The smoke is harsh and familiar in his lungs, and he thinks back to animal pens and the smell of wet sawdust. He’d stolen a few of Charlie's cigarettes and hidden behind the pens to sneak a smoke. God, he'd almost coughed his lungs up. Clint remembers thinking he looked so grown up and cool with the cigarette casually held between his fingers. Big man. He huffs, darkly amused at the memory. He'd been, what, eleven? 

He swipes a bright yellow umbrella from a street vendor and opens it, makes sure he angles it to keep it between himself and the traffic lights and their cameras. He dumps it about ten blocks later as he cuts across an empty back lot. He tosses his backpack over a chain-link fence and climbs it, then cuts across another back lot. These are some dodgier neighborhoods, so he transfers the gun and one of the knives to his jacket. Wouldn’t do to get killed in some alley by a twitchy junkie who’s looking for money to score.

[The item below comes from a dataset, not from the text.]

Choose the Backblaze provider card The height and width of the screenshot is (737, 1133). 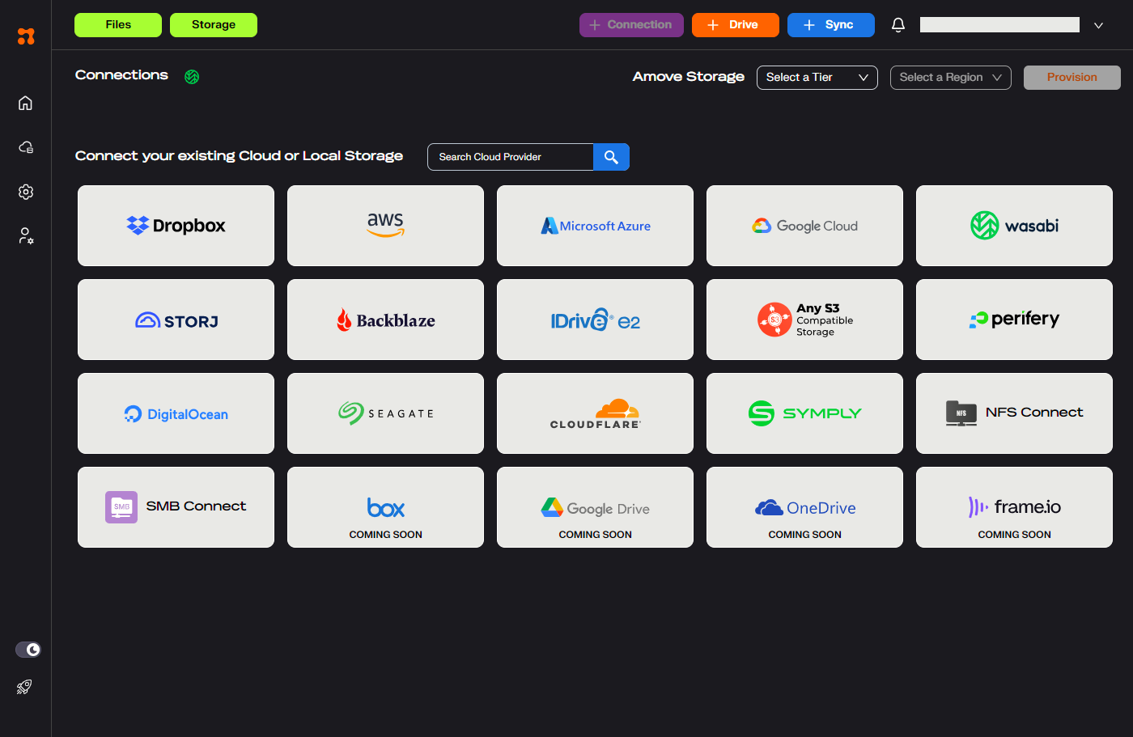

He eventually makes his way back onto busier streets and very deliberately doesn’t look around, doesn’t try to spot any potential threats to his newly won freedom, because that kind of behavior will be a neon sign for anyone who knows what to look for. Natasha certainly does, and he’s absolutely sure that by now they’re pouring over every scrap of camera footage JARVIS can get his virtual hands on. He doesn't want to go back, not now, so he keeps his eyes forward and makes himself walk at a pace that's appropriate for someone who has a set destination in mind. Not to too fast, not too slow.  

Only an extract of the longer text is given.